JEFFERSON CITY, Mo. – The Great Missouri Capitol Metal Detector experiment is set to come to an end with the start of a new fiscal year next month. As of July 1, the budget will no longer allocate funding for Capitol police or other security personnel to man the newly installed metal detectors which raised eyebrows and sometimes ire this year.

Overall, the experiment cost roughly $500,000 dollars for the installation of the new metal detectors and the purchase of 25 metal-detector wands.

Rep. Kurt Bahr, the chair of the Appropriations – General Administration Subcommittee – said the budget committee had declined to grant the $750,000 needed to man the metal detectors for the coming fiscal year. Instead, it will spend $250,000 to hire and properly equip five new Capitol police officers after a study found a physical presence from officers did more to deter crime at the Capitol than metal detectors.

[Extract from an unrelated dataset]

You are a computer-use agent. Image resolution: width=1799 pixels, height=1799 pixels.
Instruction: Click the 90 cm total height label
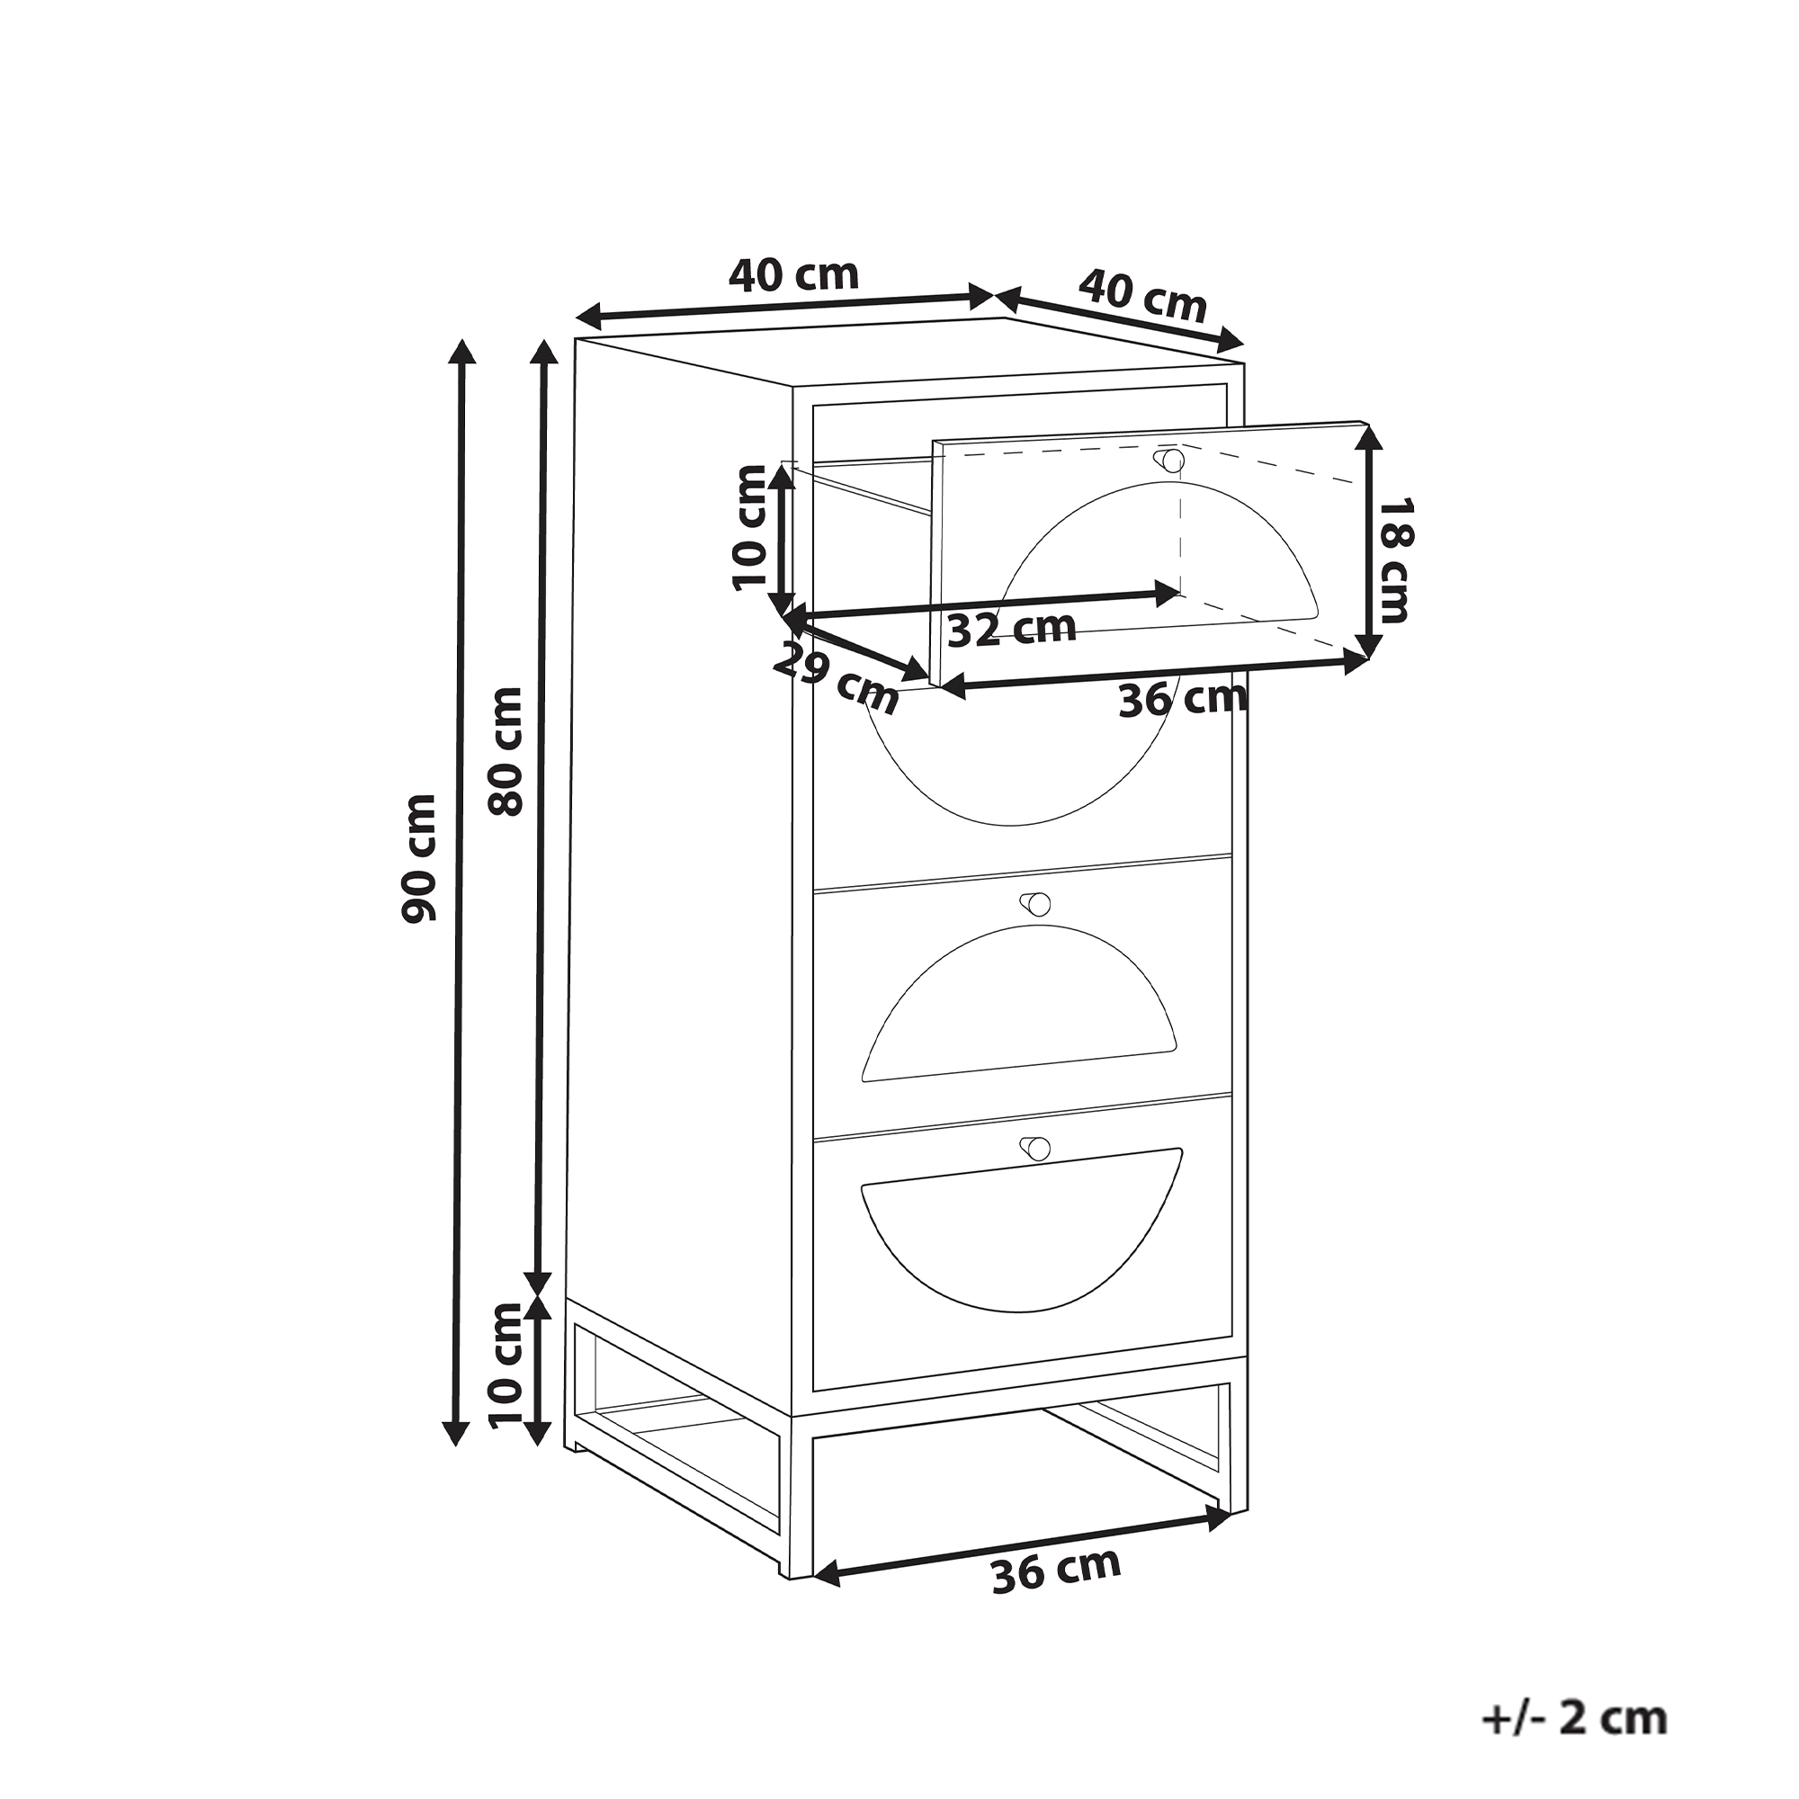pyautogui.click(x=419, y=857)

As Missouri is an open carry state and after the passage of a controversial gun bill in 2016 allowed concealed carry without a permit, many lawmakers wondered what the metal detectors were meant to keep out of the building. Some representatives, especially Rep. Nick Marshall, were incensed that a ban was placed on concealed weapons in the Capitol; it was seen as a violation of Second Amendment rights.

The hassle that came along with the metal detectors also made them deeply unpopular with lawmakers, staffers, lobbyists and other frequent visitors to the Capitol.

“The inconvenience of the metal detectors is just extreme,” Bahr said. “My office window is right outside on the second floor where most of the visitors come in, and so when I was at the Capitol, I just saw lines of school kids waiting in the cold, waiting in the rain, waiting in the sun, waiting to come into a building that had forever been an open building. It’s just a terrible idea to say we’re going to process these people through metal detectors when having a couple of cops will do a better job providing security.”

The Missouri Retired Teachers Association cancelled their legislative day set for early in the session as the weather would be too cold for hundreds of retirees to wait their turn to get into the building.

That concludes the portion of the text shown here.